Part of the reason for Crane’s supreme self-confidence and precocious ambition arose from the fact that his enthusiasm for writing was not watered down by much formal education. His reading became a way of escaping from the war between his parents. In his teens and early twenties he found the poets he was looking for in the same way as rushing water will find a steep incline. He read Shakespeare, Drayton, Donne, Blake, Keats, Shelley, Coleridge, Whitman, Poe, Baudelaire, Rimbaud, and Eliot with delight, and also the work of the Jacobean dramatists. And in the same years he could also list the poets whose work he disliked; they included Milton, Byron, Tennyson, and Amy Lowell.

In 1917 his mother suggested that he drop the “Harold” when he published his poems:

In signing your name to your contributions & later to your books do you intend to ignore your mother’s side of the house entirely…. How would “Hart Crane” be.

His father disapproved of his interest in becoming a writer:

Poetry is alright; your chosen vocation is alright, but when you are living in New York and spending $2 a week for tutoring [in French], out of an allowance of $25, it is not alright; it isn’t as things should be.
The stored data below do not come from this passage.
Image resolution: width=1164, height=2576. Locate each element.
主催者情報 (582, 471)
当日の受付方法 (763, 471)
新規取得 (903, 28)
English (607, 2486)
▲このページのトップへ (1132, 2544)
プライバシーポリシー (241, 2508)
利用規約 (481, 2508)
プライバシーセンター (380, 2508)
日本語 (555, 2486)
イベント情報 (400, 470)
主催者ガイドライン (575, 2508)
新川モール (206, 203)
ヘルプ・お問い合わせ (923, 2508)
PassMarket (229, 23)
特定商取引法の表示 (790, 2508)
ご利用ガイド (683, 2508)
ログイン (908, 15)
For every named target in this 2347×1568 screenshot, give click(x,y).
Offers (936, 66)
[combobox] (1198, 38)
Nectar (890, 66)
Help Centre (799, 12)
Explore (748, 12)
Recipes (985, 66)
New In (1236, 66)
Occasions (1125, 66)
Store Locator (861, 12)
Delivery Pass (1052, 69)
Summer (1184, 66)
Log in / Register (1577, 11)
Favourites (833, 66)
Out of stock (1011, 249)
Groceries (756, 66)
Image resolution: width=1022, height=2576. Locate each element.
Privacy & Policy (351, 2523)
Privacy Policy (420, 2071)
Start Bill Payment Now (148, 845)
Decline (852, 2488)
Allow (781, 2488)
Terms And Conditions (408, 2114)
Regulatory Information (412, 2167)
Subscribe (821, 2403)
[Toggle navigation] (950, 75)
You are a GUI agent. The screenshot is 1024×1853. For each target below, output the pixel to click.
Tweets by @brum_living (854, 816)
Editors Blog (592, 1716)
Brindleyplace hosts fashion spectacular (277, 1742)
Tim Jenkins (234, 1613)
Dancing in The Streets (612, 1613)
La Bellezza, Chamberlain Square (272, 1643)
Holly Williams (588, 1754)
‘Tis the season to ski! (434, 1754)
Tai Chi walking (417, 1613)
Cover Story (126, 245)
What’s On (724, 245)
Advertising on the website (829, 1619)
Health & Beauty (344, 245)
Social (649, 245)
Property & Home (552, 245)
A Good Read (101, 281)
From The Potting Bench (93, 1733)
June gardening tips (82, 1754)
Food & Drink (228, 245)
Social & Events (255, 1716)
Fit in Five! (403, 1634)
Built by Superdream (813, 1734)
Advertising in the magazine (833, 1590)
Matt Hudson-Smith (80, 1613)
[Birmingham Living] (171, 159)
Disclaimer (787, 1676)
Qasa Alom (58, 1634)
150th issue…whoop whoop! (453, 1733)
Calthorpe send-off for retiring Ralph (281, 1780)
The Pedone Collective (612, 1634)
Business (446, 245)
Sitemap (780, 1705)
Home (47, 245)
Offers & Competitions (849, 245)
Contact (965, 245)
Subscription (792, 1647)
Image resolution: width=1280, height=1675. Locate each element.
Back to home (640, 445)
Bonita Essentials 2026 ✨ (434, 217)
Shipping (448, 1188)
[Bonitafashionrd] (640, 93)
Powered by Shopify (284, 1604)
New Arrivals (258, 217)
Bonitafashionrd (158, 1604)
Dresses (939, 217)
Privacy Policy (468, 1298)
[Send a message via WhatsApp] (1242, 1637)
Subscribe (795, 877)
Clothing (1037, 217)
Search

In his late teens and early twenties Crane moved between New York and Cleveland, getting intermittent support, financial and emotional, from one or the other of his parents, and making literary friends, including Sherwood Anderson, whom he admired, and later Allen Tate, Waldo Frank, and Eugene O’Neill, and meeting editors wherever he could. He had a number of homosexual love affairs. He read Dostoevsky with considerable interest, and “that delightful Moby Dick,” and then a smuggled copy of James Joyce’s Ulysses, writing to a friend: “He is the one above all others I should like to talk to.” Eventually in January 1920, having worked at odd jobs and published poems in magazines, he went to work for his father’s company. But relations remained strained and in 1921 Crane severed contact with his father for more than two years. The following year he began working as an advertising copywriter and held jobs in advertising agencies in Cleveland and New York between periods that he devoted to either writing or drinking or both.

  1. 1

    Monroe published “At Melville’s Tomb” along with her own letter to Crane and his reply in the October 1926 issue of Poetry.

  2. 2

    Ezra Pound, on the other hand, disliked his early work and advised the editors of The Little Review not to publish him.